SUPPLIED DATA.
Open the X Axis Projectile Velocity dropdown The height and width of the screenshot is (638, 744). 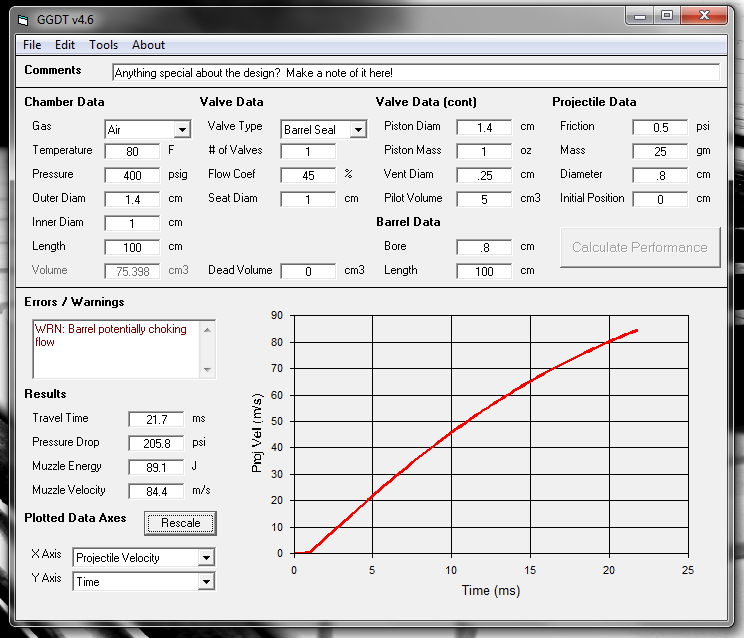click(206, 558)
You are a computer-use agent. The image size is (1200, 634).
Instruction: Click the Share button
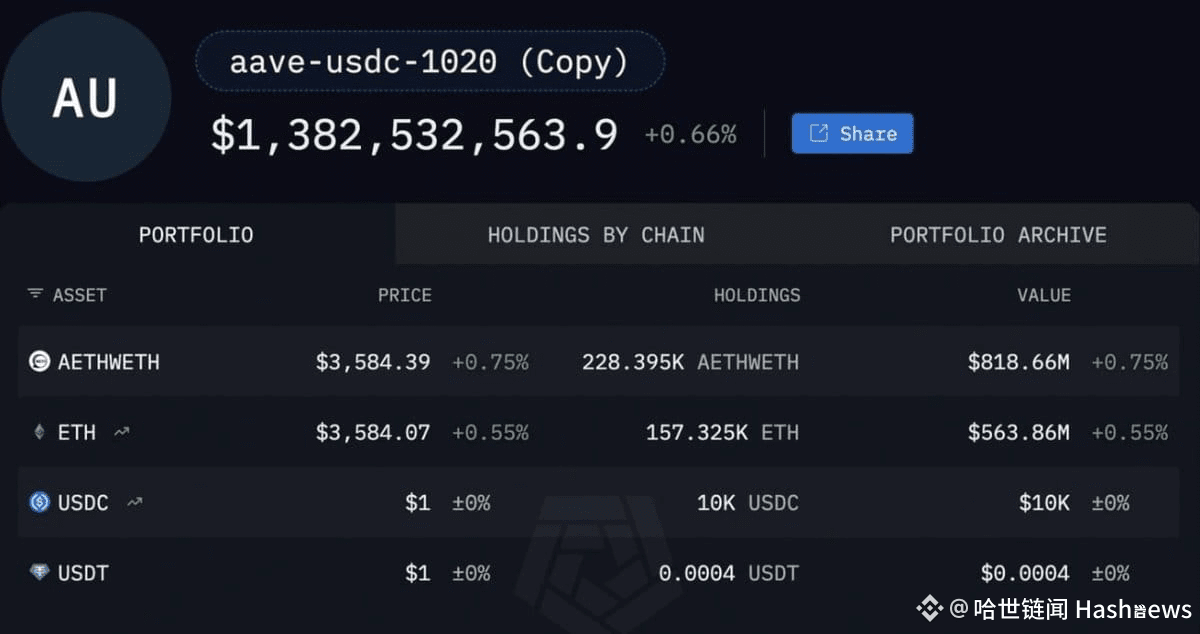[x=852, y=133]
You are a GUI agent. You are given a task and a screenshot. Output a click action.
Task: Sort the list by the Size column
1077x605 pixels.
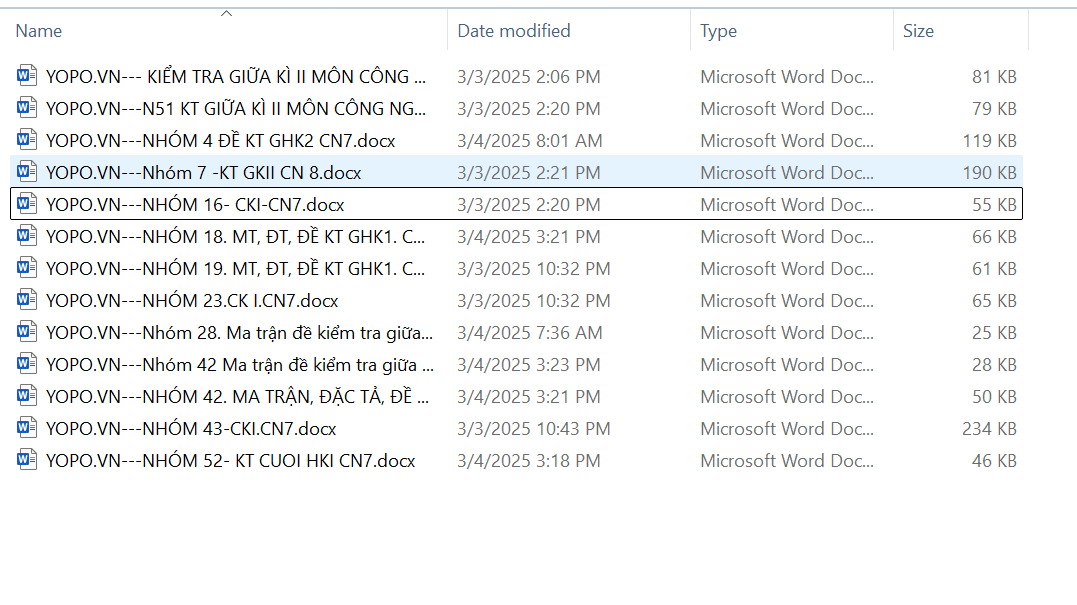point(918,31)
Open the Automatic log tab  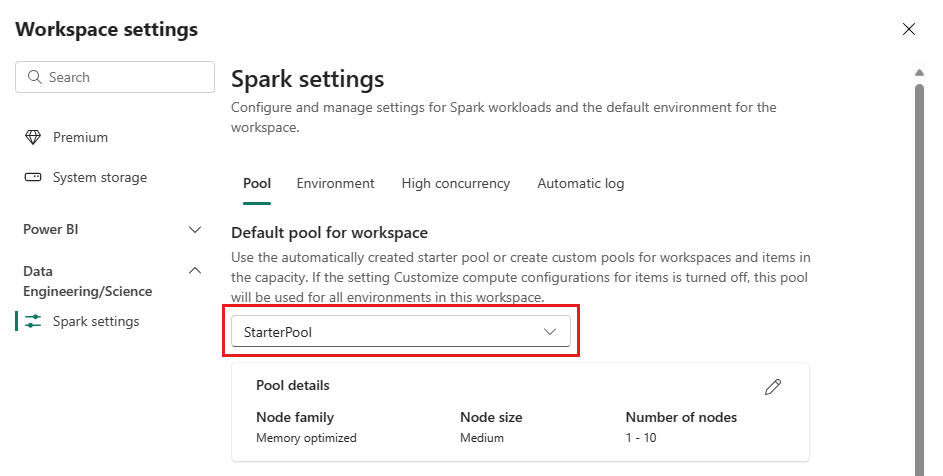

WHAT IS BEING ASKED. Provide the count of lines above containing "agent", without any added words.

EXPECTED OUTPUT. 2